Spotting a psychopath
According to Daily Mail, to spot a psychopath, the common signs include superficial charms, a great notion of self-worth, the need to stimulate, impulsiveness, pathological lying, the ability to manipulate others, and a lack of empathy and remorse.
However, the newspaper clarified that not all psychopaths become killers, contrary to the popular association or what is often portrayed in the movies or TV.
Experts said that many psychopaths are intriguing but they cannot explain why. It could, perhaps, have to do with the lot of acting that psychopaths do to deceive or to mimic normal reactions.

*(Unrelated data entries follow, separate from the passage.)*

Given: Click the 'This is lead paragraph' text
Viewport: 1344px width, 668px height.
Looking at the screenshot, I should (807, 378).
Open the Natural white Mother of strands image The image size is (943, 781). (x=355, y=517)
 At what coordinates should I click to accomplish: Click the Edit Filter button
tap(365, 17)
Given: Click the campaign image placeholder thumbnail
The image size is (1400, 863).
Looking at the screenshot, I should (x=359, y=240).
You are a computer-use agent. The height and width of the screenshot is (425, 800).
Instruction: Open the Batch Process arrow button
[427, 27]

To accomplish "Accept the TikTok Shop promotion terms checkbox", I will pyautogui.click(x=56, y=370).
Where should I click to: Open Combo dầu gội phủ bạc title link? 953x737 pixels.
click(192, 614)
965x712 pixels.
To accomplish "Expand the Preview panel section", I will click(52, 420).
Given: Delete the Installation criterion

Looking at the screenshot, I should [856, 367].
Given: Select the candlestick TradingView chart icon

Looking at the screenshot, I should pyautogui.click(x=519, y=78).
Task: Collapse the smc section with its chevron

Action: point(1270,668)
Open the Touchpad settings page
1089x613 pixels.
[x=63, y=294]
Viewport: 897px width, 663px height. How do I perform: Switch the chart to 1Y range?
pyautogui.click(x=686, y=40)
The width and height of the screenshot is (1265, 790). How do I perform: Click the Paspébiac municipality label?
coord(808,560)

Jacob Wells, a self-professed psychopath, shared that when he meets someone, he attempts to be the most interesting person and would often adopt suitable interests and responses in a bid to convince the new acquaintance that he is the most interesting person in the room.
Because they could not understand emotions such as love and fear – but they can mimic these emotions – they occasionally tend to show unconvincing emotional responses except in a slip-up. It would show in the tone of their voice or body language.
Since their emotions are generally shallow and short-lived, experts said that there is a manipulative ulterior motive in showing these emotions. Wells admitted to offering to do favors and spreading false secrets to people to gain their complete trust. Once he has gained their trust, he asked them for favors and reminded them of past favors he did for them which allows Wells to get literally anything from them.
The experts added that psychopaths often show an incredible ability to manipulate others and oftentimes, take pleasure in doing so. They also have an air of superiority, which was shown by Wells when he said he can spot other psychopaths.